Render every line of the records below as a numbered list, skipping blank lines and omitting the pictures.

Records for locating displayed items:
☆ ☆ ☆ ☆ ☆ ☆ ☆

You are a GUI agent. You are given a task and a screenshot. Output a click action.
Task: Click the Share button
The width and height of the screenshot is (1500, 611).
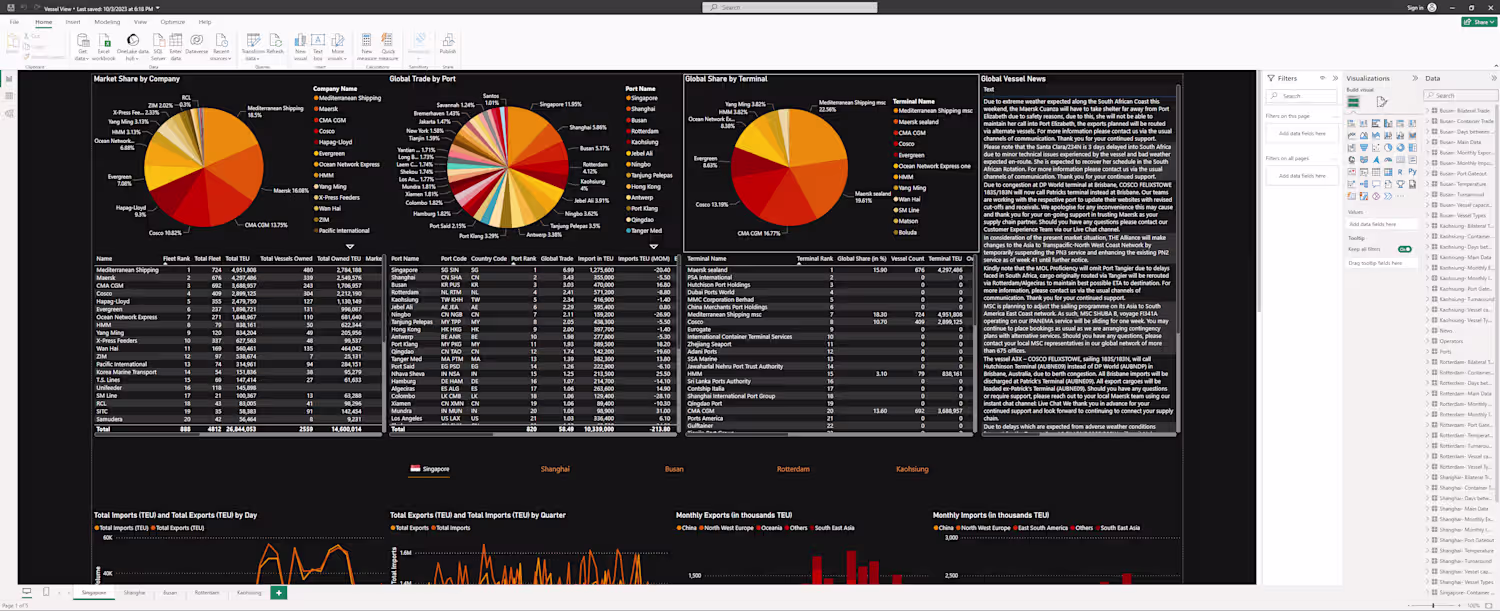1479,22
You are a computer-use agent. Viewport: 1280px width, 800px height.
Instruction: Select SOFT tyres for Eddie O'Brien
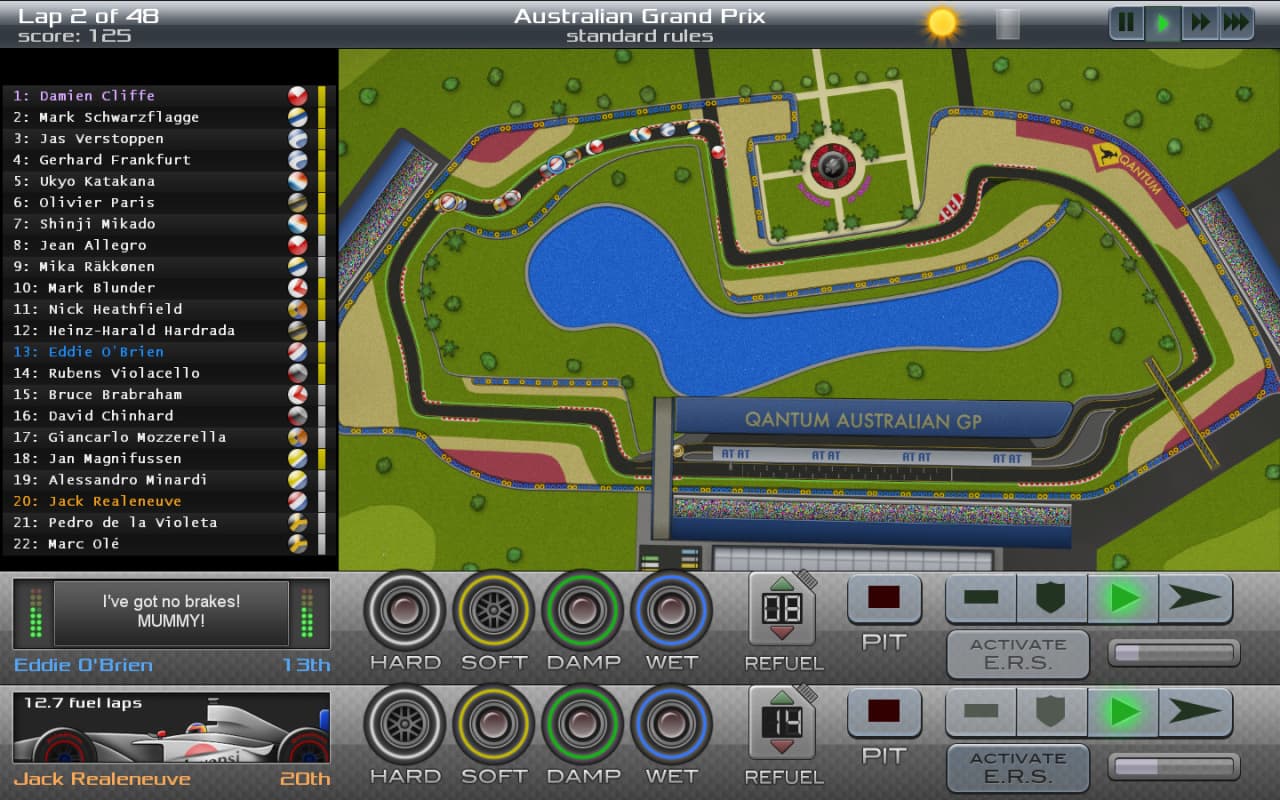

☆ ☆ ☆ ☆ ☆ ☆ ☆

#### Problem solution:
1. You are a GUI agent. You are given a task and a screenshot. Output a click action.
2. Task: Click the Share button
3. The width and height of the screenshot is (1500, 611).
4. 1479,22
5. You are a computer-use agent. Viewport: 1280px width, 800px height.
6. Instruction: Select SOFT tyres for Eddie O'Brien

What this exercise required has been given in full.